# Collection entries
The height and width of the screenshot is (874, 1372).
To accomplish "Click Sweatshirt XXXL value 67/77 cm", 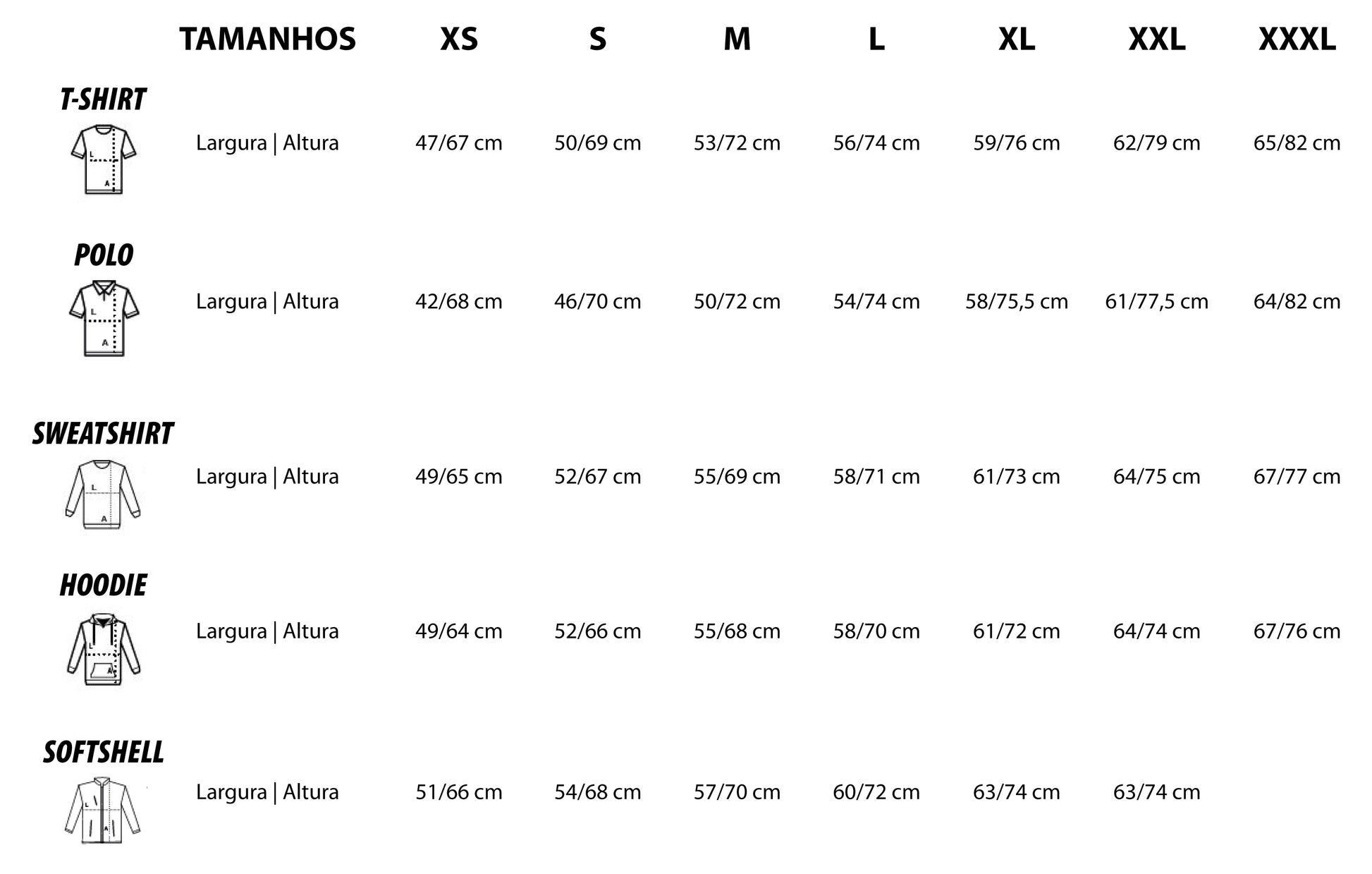I will coord(1297,477).
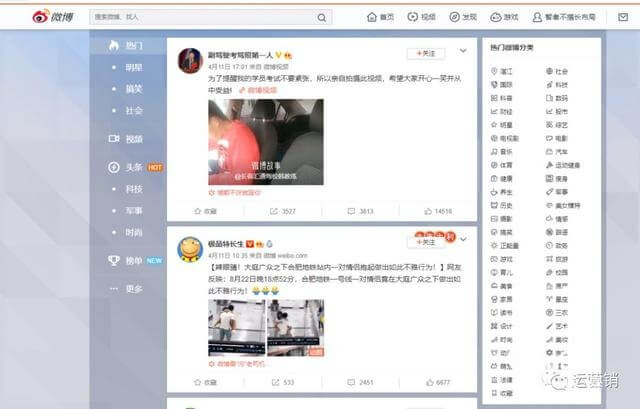Viewport: 640px width, 409px height.
Task: Select 热门 in the left sidebar
Action: pyautogui.click(x=133, y=46)
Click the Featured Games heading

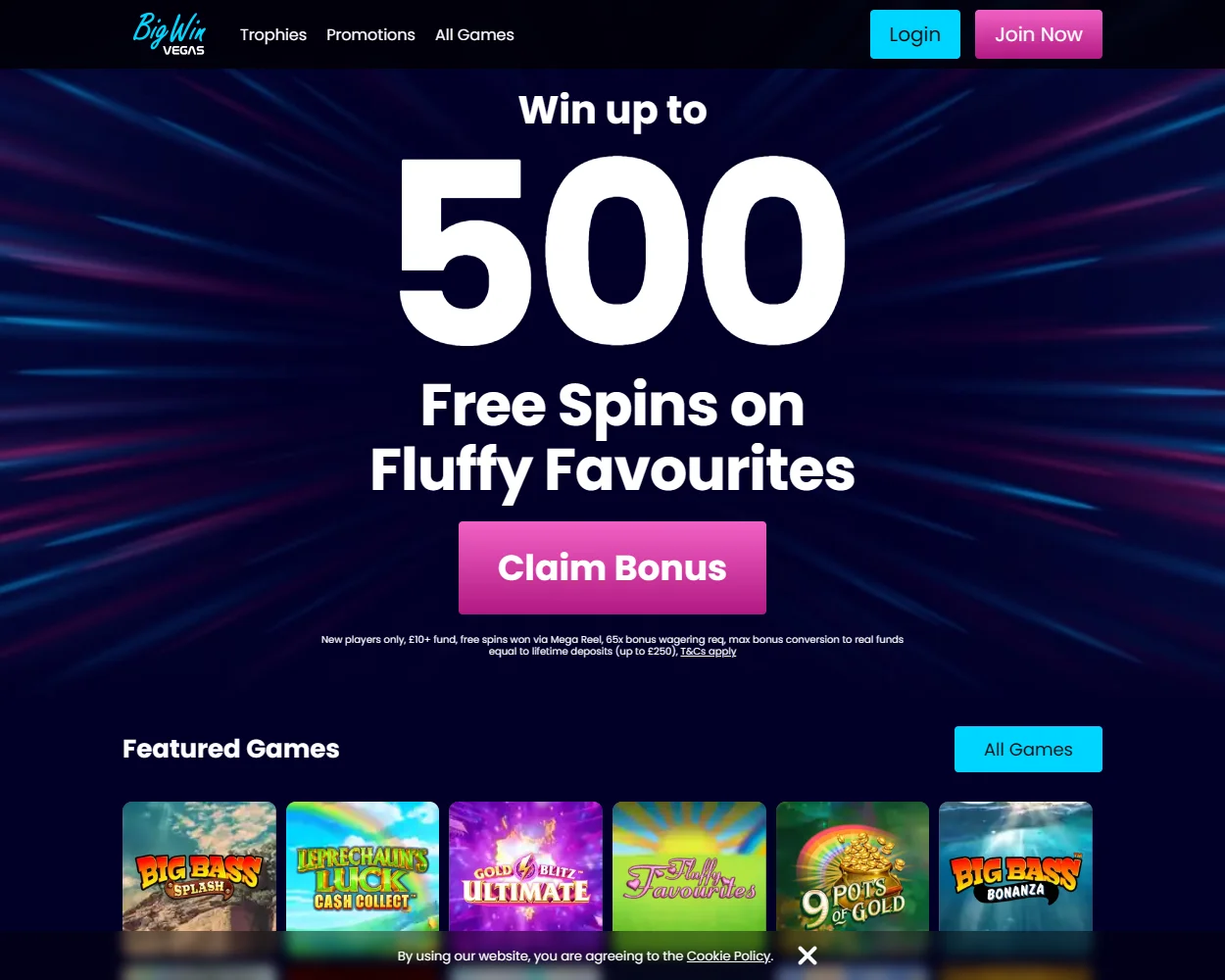point(231,749)
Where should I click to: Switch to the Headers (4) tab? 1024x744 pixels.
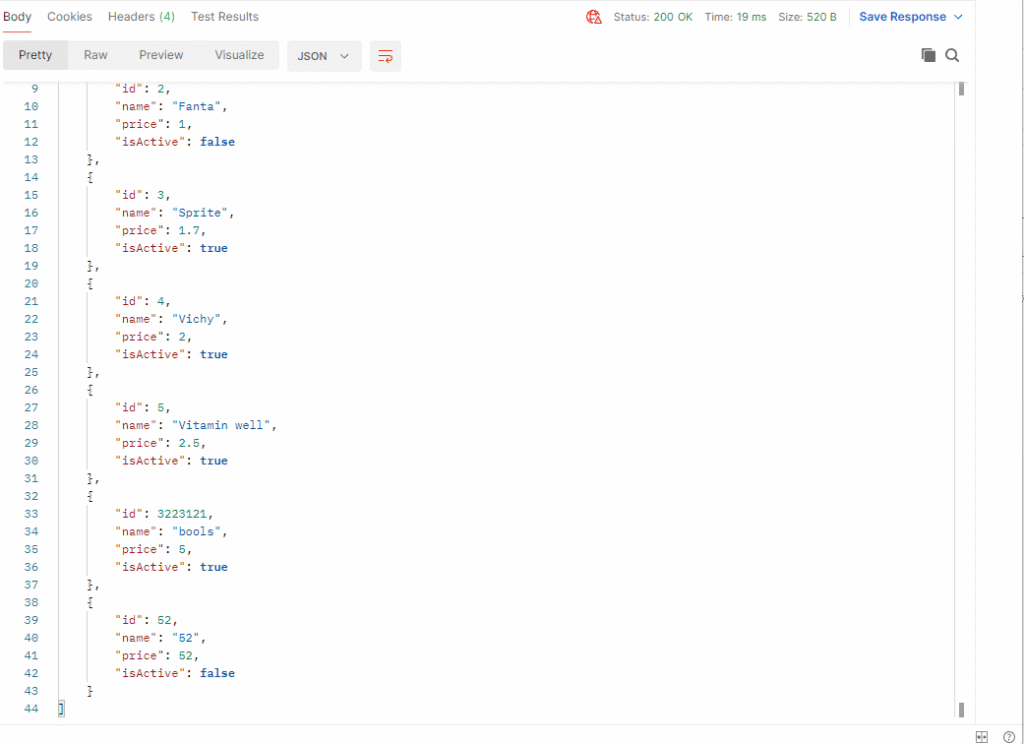point(141,17)
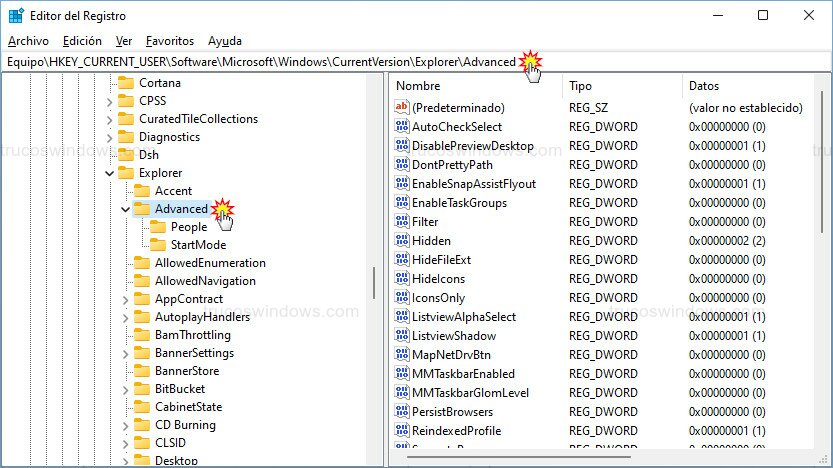The height and width of the screenshot is (468, 833).
Task: Click the Datos column header
Action: 750,86
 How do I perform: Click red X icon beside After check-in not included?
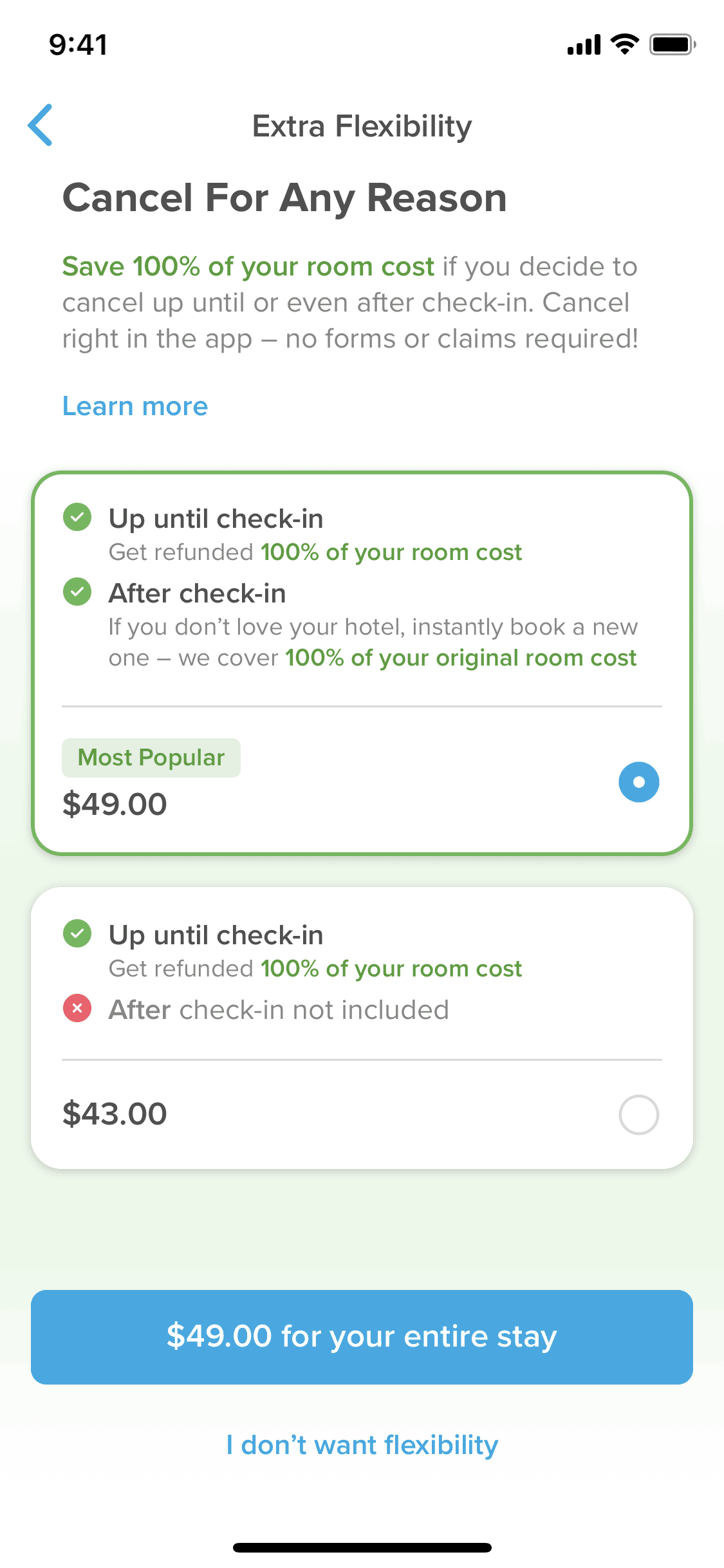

# Task objective
Copy exactly, with no pictures, the lines from the line containing "Where should I" through the last line of the records above.

# Problem solution
Where should I click to: Switch to the Headers (4) tab? 1024x744 pixels.
point(141,17)
The height and width of the screenshot is (468, 833).
Task: Click the Datos column header
Action: 750,86
 How do I perform: Click red X icon beside After check-in not included?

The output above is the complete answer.